El test de infusión consiste en insertar dos agujas en el espacio subaracnoideo lumbar, e infundir una solución artificial similar al LCR por una de ellas, y utilizar la otra para medir la resistencia al flujo de salida del LCR. La HPNi se asocia a un aumento en la resistencia al flujo de salida del LCR (6). Esta prueba tiene una sensibilidad de 56-100%, una especificidad de 50-90% y un valor predictivo positivo de 80% (4).
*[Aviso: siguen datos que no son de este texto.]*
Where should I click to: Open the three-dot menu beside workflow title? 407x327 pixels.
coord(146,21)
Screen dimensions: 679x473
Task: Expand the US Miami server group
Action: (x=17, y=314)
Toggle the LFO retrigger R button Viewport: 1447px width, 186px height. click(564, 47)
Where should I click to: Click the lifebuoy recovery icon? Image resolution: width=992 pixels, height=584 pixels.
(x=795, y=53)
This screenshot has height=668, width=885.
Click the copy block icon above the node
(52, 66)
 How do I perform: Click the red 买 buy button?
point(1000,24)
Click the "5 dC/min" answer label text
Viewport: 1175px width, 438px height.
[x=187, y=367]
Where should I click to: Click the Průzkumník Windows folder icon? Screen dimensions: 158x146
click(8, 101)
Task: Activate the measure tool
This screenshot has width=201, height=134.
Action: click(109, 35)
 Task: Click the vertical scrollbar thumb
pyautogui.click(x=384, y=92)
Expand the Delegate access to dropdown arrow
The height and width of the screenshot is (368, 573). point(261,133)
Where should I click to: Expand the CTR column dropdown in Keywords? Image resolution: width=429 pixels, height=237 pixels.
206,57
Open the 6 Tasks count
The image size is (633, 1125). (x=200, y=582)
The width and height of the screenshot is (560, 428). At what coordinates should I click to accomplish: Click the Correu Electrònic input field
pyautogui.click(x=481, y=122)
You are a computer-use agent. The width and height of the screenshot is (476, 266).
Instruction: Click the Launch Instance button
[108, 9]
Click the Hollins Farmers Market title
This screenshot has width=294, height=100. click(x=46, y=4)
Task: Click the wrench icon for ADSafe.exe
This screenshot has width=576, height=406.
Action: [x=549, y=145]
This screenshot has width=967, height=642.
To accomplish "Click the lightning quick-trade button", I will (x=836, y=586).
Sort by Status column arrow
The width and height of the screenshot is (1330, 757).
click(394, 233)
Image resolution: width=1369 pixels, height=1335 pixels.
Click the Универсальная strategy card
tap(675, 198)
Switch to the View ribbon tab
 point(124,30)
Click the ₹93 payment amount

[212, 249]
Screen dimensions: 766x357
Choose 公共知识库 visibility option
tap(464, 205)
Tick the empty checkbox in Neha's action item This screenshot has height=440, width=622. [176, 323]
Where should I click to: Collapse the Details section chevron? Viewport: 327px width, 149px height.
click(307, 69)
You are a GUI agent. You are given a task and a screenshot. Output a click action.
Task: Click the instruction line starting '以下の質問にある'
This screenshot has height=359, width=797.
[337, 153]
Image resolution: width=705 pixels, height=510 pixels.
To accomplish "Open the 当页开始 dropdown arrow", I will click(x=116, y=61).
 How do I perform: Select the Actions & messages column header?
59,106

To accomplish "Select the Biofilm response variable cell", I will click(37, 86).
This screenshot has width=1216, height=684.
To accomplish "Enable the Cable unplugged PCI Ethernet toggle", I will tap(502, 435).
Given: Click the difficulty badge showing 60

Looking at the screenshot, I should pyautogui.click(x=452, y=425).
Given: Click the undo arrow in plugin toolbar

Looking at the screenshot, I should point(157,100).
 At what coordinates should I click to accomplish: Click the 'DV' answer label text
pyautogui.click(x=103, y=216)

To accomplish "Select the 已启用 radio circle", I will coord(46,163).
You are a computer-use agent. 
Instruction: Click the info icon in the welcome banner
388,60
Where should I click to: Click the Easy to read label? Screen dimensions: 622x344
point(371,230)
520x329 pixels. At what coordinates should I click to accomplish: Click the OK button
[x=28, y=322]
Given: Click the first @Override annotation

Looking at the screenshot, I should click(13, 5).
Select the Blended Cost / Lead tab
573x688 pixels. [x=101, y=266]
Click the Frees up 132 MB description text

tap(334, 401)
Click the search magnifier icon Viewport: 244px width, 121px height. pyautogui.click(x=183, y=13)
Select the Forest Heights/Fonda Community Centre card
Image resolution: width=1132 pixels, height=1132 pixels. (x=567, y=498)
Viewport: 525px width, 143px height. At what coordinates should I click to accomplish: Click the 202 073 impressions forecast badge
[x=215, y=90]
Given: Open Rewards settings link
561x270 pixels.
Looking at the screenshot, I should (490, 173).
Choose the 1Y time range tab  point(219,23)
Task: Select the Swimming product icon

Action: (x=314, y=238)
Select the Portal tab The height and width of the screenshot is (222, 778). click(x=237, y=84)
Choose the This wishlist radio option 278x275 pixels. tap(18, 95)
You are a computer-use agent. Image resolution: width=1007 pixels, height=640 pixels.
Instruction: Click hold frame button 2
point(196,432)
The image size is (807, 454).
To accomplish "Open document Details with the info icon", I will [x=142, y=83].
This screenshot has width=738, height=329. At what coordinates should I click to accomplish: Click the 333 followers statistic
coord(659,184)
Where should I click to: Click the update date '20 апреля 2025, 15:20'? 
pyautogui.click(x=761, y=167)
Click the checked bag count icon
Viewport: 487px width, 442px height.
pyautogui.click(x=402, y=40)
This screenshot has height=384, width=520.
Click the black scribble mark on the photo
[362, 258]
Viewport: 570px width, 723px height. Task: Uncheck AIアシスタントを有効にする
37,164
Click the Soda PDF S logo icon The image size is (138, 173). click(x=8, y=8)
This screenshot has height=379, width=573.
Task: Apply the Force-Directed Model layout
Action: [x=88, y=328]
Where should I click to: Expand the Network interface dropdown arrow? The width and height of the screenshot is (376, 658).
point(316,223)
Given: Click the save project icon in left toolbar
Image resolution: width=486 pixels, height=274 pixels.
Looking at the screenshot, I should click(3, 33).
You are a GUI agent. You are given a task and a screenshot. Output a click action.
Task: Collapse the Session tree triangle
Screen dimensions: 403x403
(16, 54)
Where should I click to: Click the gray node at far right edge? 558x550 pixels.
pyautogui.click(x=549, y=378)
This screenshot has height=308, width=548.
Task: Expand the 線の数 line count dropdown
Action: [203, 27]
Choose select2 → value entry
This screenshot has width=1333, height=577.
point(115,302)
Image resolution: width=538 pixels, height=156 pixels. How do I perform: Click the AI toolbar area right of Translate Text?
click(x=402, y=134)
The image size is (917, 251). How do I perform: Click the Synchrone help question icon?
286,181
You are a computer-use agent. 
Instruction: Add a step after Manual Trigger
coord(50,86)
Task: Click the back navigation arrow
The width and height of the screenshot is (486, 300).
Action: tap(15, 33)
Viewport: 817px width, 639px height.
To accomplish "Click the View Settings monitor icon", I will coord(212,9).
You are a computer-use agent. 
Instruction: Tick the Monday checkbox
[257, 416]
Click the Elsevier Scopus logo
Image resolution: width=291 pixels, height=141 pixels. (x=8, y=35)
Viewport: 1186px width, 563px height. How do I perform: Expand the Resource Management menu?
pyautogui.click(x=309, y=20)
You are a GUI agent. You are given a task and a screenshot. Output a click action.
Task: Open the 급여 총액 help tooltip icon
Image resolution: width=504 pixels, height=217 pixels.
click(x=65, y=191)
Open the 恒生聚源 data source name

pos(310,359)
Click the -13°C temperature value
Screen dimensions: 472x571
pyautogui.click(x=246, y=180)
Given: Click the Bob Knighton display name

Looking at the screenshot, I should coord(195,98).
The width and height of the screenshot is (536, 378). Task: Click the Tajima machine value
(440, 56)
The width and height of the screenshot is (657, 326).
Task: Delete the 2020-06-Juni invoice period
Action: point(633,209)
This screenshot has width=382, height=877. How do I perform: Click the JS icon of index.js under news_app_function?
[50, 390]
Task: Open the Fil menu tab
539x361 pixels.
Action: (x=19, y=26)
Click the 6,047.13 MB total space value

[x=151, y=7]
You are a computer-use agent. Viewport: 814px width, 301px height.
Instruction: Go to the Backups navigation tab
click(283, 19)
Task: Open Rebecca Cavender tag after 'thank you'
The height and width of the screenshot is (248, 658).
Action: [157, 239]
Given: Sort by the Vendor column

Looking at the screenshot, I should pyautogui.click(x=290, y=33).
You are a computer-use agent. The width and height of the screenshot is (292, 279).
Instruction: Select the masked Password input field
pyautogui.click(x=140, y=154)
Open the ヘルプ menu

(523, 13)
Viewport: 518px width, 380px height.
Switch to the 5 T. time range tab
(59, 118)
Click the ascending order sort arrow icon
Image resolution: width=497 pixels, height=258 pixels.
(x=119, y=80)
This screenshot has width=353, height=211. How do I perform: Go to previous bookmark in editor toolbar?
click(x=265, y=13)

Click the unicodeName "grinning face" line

Derivación del líquido cefalorraquídeo
Los procedimientos de derivación del LCR mejoran los síntomas en 60-80% de los pacientes (14). Los catéteres pueden ser ventriculoperitoneales, ventriculoatriales y lumboperitoneales, en la práctica moderna es más frecuente la colocación de catéteres ventriculoperitoneales (5). El objetivo de estos procedimientos es brinda una vía de evacuación del LCR fuera del espacio subaracnoideo. A groso modo existen 2 tipos válvulas: las válvulas de apertura a presión fija y las válvulas programables. El uso de válvulas programables se asocia a una menor incidencia de revisiones por falla del dispositivo (5,9). Alrededor del 50-90% de los pacientes mejora después del procedimiento de derivación (5).
Conclusión
La hidrocefalia de presión normal idiopática es un reto para los clínicos, su presentación puede asemejar muchas otras condiciones frecuentes en el adulto mayor y predecir cuales pacientes se beneficiarían de la derivación del líquido cefalorraquídeo es esencial para evitar complicaciones y aumentar la morbilidad a estos pacientes, que de antemano tienden a estar muy afectados. Un aspecto a recalcar es la contribución que el estudio de esta enfermedad ha dado al conocimiento de la dinámica del líquido cefalorraquídeo. A pesar de que su fisiopatología no ha sido detallada cada vez hay más propuestas teóricas e investigaciones que avanzan el conocimiento el sistema tan complejo como lo es el líquido cefalorraquídeo y sus patologías relacionadas.